One common problem faced with SQL is using boolean conditionals to narrow down a set without any desire of eliminating all possible results. In this example you seek a best match, if one can be given or NULL. This can be easily and cleanly achieved relationally with a slight abuse of UNION ALL. There are many ways to achieve this procedurally such as fuzzy matching. [1]


Description[edit]

The basic idea is to SELECT * eliminating nothing, UNION ALL against a SELECT on that same set (different instance) such that there is a possibility of tuples being eliminated in the UNION'ed set. Then you are going to count() the occurrence of all tuples, each tuple will have an occurrence of at least one (the LHS of the first UNION ALL) this will result in no eliminations. This resulting set you will select the <count>max() of the count().

Synopsis[edit]

Source table[edit]

db=# SELECT * FROM foo;
 bar 
-----
   5
   4
   3
   6
(4 rows)

SQL Non-elimination conditional[edit]

SELECT COUNT(foo.bar), bar
FROM (
     SELECT *
     FROM foo
 
     UNION ALL
 
     SELECT *
     FROM foo
     WHERE bar = 4 -- Conditional that will not eliminate
)
AS foo
GROUP BY bar
;

Result[edit]

The key here, is if the conditional bar = 50 was used, you would still be left with the original dataset.

 count | bar 
-------+-----
     1 |   5
     2 |   4
     1 |   3
     1 |   6
(3 rows)

Example[edit]

A third party data provider has given you a set of data that you wish to select the best match from. You're equipped with an array of things that might help you identify a best match, but you want to always return one tuple, that is to say you don't ever want to eliminate all tuples returned. Your data that is supposed to only trim down the superfluous matches.

Let's use for instance a vin 1GCEC14C57Z590788:

  • They call a trim "Work Truck" you call the trim "1WT".

You don't want to eliminate all vehicles because of this. So here using a conditional trim LIKE '%1WT%', will not work, because 1WT is not contained in "Work Truck".

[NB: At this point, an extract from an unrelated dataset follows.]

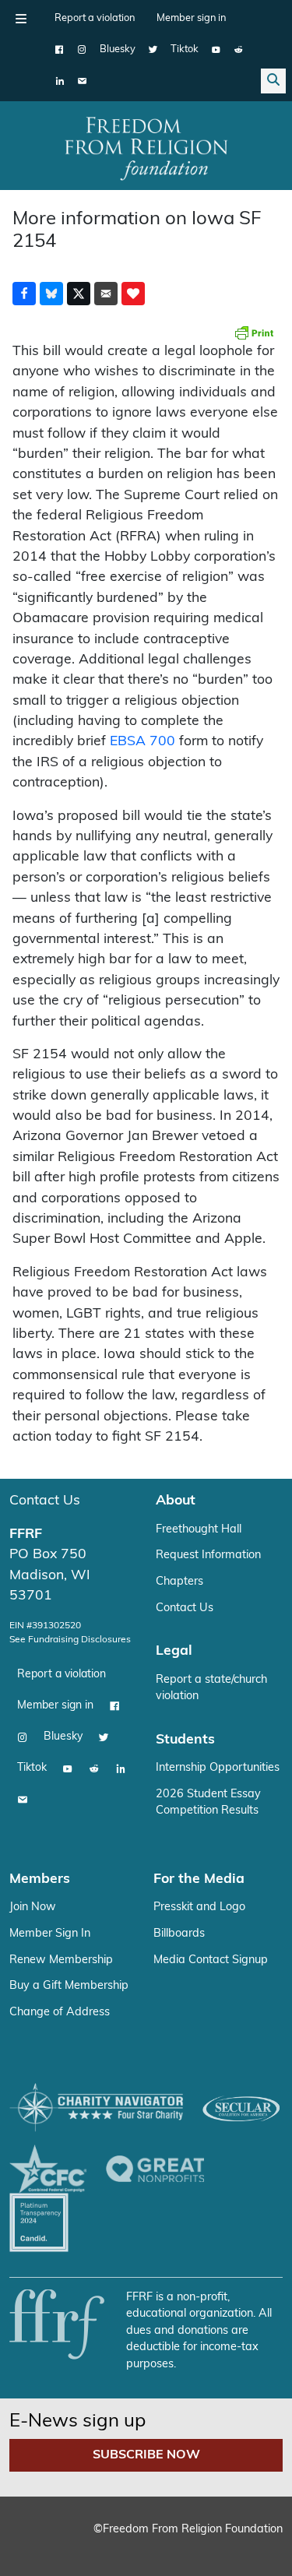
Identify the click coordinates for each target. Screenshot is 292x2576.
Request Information (208, 1555)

Now let's assume that other information provided would help you better identify what style your vehicle matches up against. As is the case of the "MSRP", if is within a range of 1.00 USD of 18,123 you can successfully eliminate all but one style.

Observe one way we could do this:

 

Footnotes[edit]

  1. ^ Fuzzy matching often uses a simple Levenshtein edit distance formula. Using plperl (Perl), you can easily accomplish this using String::Approx module's adist().